Relações Públicas e o Terceiro Setor.

O terceiro setor vem sendo reconhecido como importante esfera de atuação civil e tem crescido no Brasil, embora atue em parceria com o poder público (primeiro setor) e com o setor privado (segundo setor). O terceiro setor abrange entidades sem fins lucrativos, organizações privadas mas de caráter público, que atuam a serviço dos interesses coletivos.
Contudo, apesar da expressão “terceiro setor” ser usada quase naturalmente no dia a dia das organizações, no mundo acadêmico há a tendência de caracterizá-lo como um bloco homogêneo, mas há controvérsias sobre a imprecisão dos seus conceitos e sobre o real sentido da emergência deste segmento para a sociedade. Foi retirada do Estado a responsabilidade de intervenção na ‘questão social’ e transferida para a esfera do ‘terceiro setor’. Essa dinâmica modificou o sentido das relações entre o setor público e o privado: privatizou-se a esfera pública e publicizaram-se os interesses privados.
Todavia, apesar da existência de contradições internas, o terceiro setor representa um ganho no processo de ampliação do exercício dos deveres e direitos de cidadania, principalmente tratando-se de um país como o Brasil, marcado pela desigualdade no acesso às benesses do desenvolvimento.
A comunicação, no âmbito do terceiro setor, parte de forças diferentes que atuam e se articulam em conformidade com seus interesses. Neste sentido, esta pode ser agrupada em três modalidades:
a) comunicação dos poderes públicos com o terceiro setor: entende-se aqui a comunicação de órgãos públicos nos âmbitos governamental, parlamentar e jurídico na relação com o terceiro setor;
b) comunicação de empresas com o terceiro setor: nesta modalidade são incluídos tanto os institutos, fundações e organizações similares de base empresarial como os programas sociais desenvolvidos (ou apoiados) diretamente por empresas a partir da perspectiva da “responsabilidade social” ou “empresa cidadã”;
c) comunicação das ONGs, movimentos sociais, associações comunitárias e similares: neste contexto, está em questão a comunicação do terceiro setor, ou seja, os processos comunicacionais das organizações entre si com a sociedade e com os públicos beneficiários de suas ações.
A partir dos conceitos tradicionais de públicos em Relações Públicas é possível caracterizar e orientar os relacionamentos das duas primeiras categorias de atores – dos poderes públicos e das empresas/fundações – com o terceiro setor.
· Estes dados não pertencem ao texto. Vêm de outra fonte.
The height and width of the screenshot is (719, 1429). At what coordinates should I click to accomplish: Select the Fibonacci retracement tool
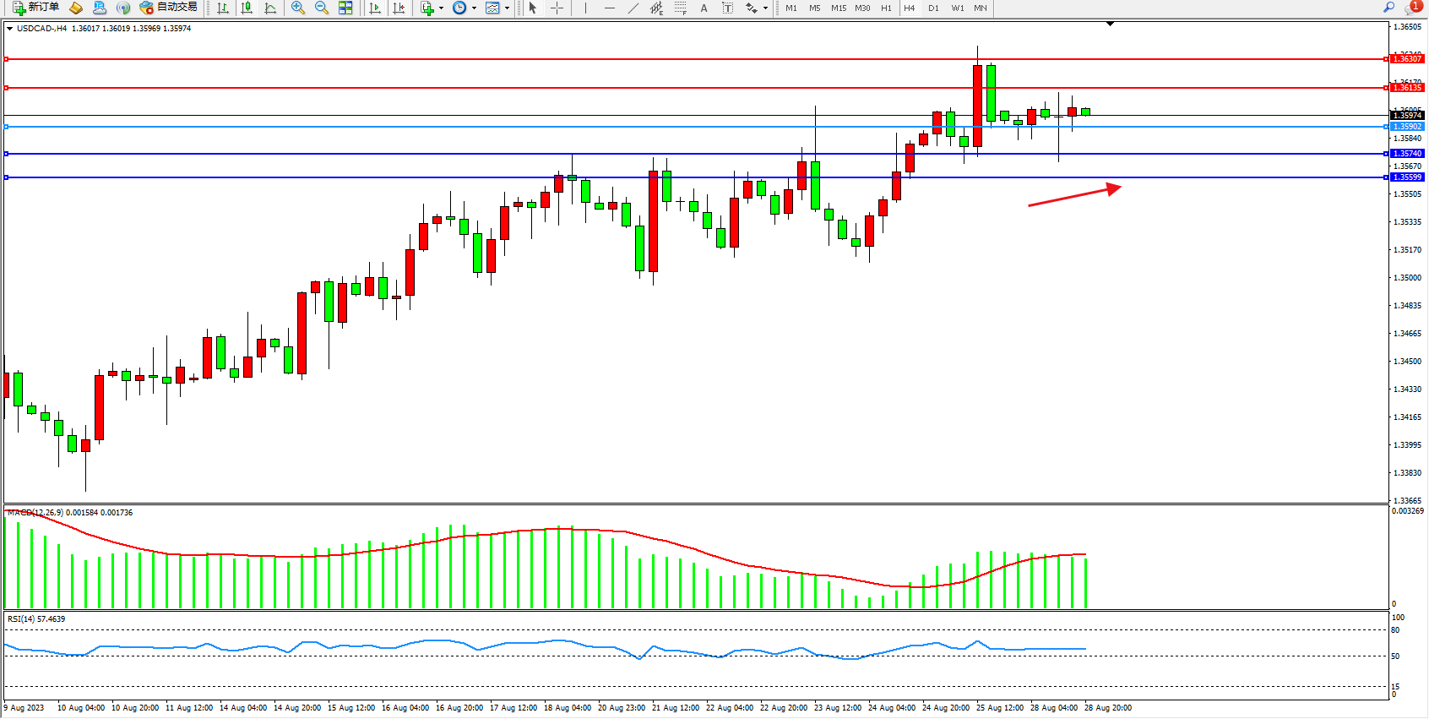click(681, 8)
Entretanto, é diferente o tratamento das Relações Públicas para com a terceira categoria.
Os processos comunicacionais que transcorrem as atividades no universo das organizações do terceiro setor visam: a) mobilizar os segmentos beneficiários da ação; b) efetivar as mudanças pretendidas; c) tornar as organizações conhecidas e respeitadas pela integridade de suas ações e propostas; d) angariar apoios e recursos financeiros; e) tornar públicas as propostas fundantes da razão de ser da instituição e assim mudar a cultura e solidificar propostas transformadoras na sociedade.
É importante dizer que uma classificação de públicos como esta é apenas uma possibilidade. Afinal, é preciso pensar os públicos segundo a situação que envolve cada programa e as características de cada organização sem fins de lucro, especialmente no que se refere ao processo de relacionamento e consequentes canais de comunicação implementados.